The court then concludes that regulations regarding the EAJA do not support plaintiff’s position. Congress charged the Administrative Conference with interpreting the EAJA and developing model rules. Among the model rules developed was one defining adversary adjudication that specifically requires a person to appear and to participate. HHS substantially adopted the model rule.

The court finds that the Administrative Conference’s interpretation of the EAJA and HHS’s subsequent adoption of that interpretation are a clear source of guidance that suggests someone rather than something must appear at an adjudication.

Finally, the court says that its own review of the EAJA indicates that a person must physically appear on behalf of the United States. It says that the word “represented” in § 504(b)(1)(C), in the context of being coupled with “by counsel,” suggests that the statute requires some level of advocacy. Advocacy, in the context of a live adjudication, imparts some modicum of real-time interplay with the fact finder.
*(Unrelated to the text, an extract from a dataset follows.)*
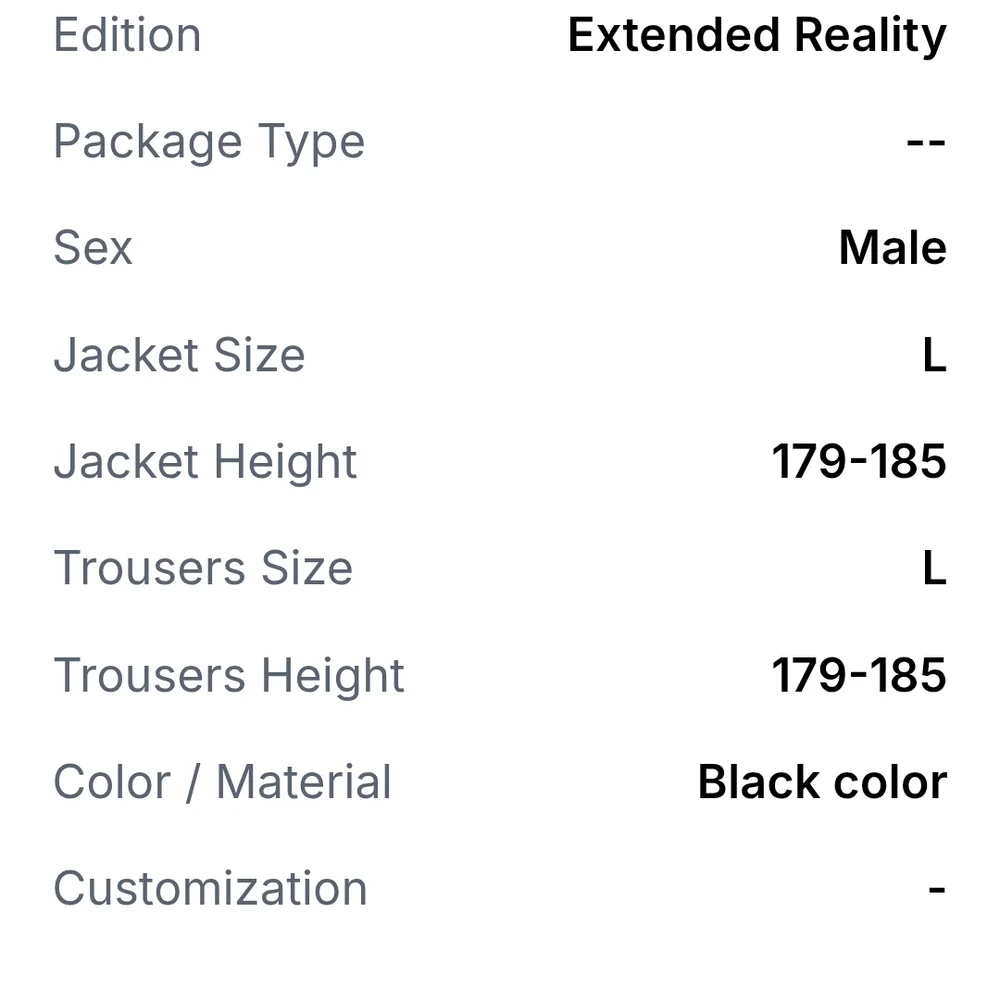Select the Trousers Height 179-185 value
Screen dimensions: 1000x1000
860,675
The United States is not represented by documents that support or show its position as there is no real-time interaction with the fact finder to advocate its interests. This advocacy seems to be required by the EAJA.

Therefore, the court finds that an adversary adjudication under the EAJA requires that a person physically appear to advocate on behalf of the United States. Since that did not occur, the EAJA does not apply and plaintiff is not entitled to fees. Plaintiff’s motion for summary judgment is denied and the matter is dismissed.